Porshyen Posted January 26, 2014 Posted January 26, 2014 (edited) So, I received my first offer of admission to a Master's program and while no word about funding was offered with the letter of admission. I received a follow-up congratulatory/introductory email from a professor at the school to encourage me to look for their many funding opportunities. She told me to email her with any questions I might have. Is it okay to ask her about potential funding opportunities and assistantships with the preface of, if I don't get aid, I can't go? What is typical protocol about being nominated for departmental or school wide fellowships, assistantships, etc.? I know the potential for funding for Master's programs is lower than with doctoral programs, so I already know it is an uphill battle. I hope that made sense. Thanks in advance for the help. Edited January 26, 2014 by Porshyen
LeoBixby Posted January 26, 2014 Posted January 26, 2014 So, I received my first offer of admission to a Master's program and while no word about funding was offered with the letter of admission. I received a follow-up congratulatory/introductory email from a professor at the school to encourage me to look for their many funding opportunities. She told me to email her with any questions I might have. Is it okay to ask her about potential funding opportunities and assistantships with the preface of, if I don't get aid, I can't go? What is typical protocol about being nominated for departmental or school wide fellowships, assistantships, etc.? I know the potential for funding for Master's programs is lower than with doctoral programs, so I already know it is an uphill battle. I hope that made sense. Thanks in advance for the help. Yes, it is absolutely appropriate to ask about possible funding sources. You probably want to approach it very open-mindedly, using phrases like "do you have any advice on..." or "do you suggest I look mostly for funding outside of the department, or are there possibilities inside...." I have found that funds rarely, if ever, find you. You have to go ask questions and then you suddenly find sources abound in many cases, competitive as the process might be. On that front, departmental funding is your best best. University-wide competitive sources of funding are so hard to get these days, you pretty much have to have a taylor-made record.

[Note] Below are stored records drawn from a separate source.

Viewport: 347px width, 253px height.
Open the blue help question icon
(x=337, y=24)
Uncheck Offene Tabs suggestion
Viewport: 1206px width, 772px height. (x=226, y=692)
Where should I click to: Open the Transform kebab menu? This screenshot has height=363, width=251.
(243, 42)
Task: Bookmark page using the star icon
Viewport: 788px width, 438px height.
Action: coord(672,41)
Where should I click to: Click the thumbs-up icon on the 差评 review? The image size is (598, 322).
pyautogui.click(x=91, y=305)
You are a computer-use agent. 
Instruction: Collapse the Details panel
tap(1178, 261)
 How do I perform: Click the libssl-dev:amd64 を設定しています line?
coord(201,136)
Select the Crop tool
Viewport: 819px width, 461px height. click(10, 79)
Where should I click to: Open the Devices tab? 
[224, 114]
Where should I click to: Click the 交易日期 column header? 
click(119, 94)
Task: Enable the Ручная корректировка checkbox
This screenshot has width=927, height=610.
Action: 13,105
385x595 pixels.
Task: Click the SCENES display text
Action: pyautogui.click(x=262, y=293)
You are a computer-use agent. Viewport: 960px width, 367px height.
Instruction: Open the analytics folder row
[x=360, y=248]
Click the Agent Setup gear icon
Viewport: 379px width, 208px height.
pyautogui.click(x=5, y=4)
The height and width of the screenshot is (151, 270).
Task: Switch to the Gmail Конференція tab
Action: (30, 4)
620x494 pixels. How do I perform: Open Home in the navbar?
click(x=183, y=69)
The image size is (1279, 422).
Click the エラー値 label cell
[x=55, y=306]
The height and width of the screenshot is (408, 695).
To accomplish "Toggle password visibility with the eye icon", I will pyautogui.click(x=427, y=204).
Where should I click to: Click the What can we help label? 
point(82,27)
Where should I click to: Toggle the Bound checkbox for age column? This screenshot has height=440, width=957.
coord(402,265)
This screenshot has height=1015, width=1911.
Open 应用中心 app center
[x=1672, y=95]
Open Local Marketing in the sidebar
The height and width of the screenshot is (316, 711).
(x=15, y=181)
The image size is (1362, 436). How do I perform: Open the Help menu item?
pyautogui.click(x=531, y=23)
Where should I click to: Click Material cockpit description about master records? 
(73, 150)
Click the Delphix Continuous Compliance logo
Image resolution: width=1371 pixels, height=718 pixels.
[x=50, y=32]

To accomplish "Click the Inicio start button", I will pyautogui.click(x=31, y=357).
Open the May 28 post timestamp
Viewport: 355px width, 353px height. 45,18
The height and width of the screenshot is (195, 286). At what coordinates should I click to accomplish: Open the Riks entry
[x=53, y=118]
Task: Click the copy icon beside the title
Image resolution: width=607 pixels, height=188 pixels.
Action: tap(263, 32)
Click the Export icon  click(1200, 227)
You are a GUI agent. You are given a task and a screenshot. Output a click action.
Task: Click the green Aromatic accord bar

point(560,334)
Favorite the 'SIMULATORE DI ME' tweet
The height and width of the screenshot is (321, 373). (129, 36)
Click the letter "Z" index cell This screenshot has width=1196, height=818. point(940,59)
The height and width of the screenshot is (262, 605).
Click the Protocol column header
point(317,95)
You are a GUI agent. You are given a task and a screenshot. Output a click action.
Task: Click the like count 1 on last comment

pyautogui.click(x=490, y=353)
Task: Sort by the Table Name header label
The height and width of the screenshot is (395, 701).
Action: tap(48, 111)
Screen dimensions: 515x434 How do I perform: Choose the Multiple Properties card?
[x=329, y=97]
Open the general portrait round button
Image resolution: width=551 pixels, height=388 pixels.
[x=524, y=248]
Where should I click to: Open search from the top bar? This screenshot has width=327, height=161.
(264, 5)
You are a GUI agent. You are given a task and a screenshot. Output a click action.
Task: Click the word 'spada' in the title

overworkedta Posted January 26, 2014 Posted January 26, 2014 Ask. You can't know if you don't do so and they are basically counting on it. Our dept. had a guy in from Michigan this week who gave us all a bunch of advice about the market (most of us are ABD) and his repeated advice was "if you don't ask, you can't get". That applies the same with grad offers. I think LeoBixby gave you some excellent advice. The way it works in our program, offers are given to most PhD students first. The best, most competitive are put up for fellowships that are competitive university-wide. The rest goes to MA students. If you don't ask, they won't extend the offer until like August when they have leftovers and ask you if you want it. However, people I know that asked, got a funding offer almost immediately - or at least by April. It may not be FULL funding, but they get a full remission of tuition and half of their health insurance paid for as well as half what "full" funded students get. Most, if they do well, will get bumped up to that funding level after a semester or a year - but even then they have to ask for it. LeoBixby 1
Porshyen Posted January 28, 2014 Author Posted January 28, 2014 So, I sent the professor an email yesterday (still haven't heard anything back), but of course I am freaking out because I think I may have worded it wrong. I thank you for this great opportunity, I am very interested in being part of the KU community. However, due to financial difficulties, I would need to receive funding in order to attend the university. Do you think the first two sentences are too crass, especially the second one pertaining to financial difficulty? There is more to this email asking about specific funding opportunities, obviously, but I just pasted what was necessary here. Am I over thinking this? This email has already been sent, so there is nothing I can do...
overworkedta Posted January 28, 2014 Posted January 28, 2014 I don't think it's crass at all. I sent a similar email to UNL when I was comparing their offer to my current institution. They first didn't talk at all about funding so I sent an email similar to that one. They responded positively and offered me a specific fellowship (award letters hadn't gone out yet, apparently). The offer still wasn't as good at this one, so I called and tried. They offered me something else but it just wasn't enough and I went with this one. It's about playing the game. And, honestly, this department had a better focus.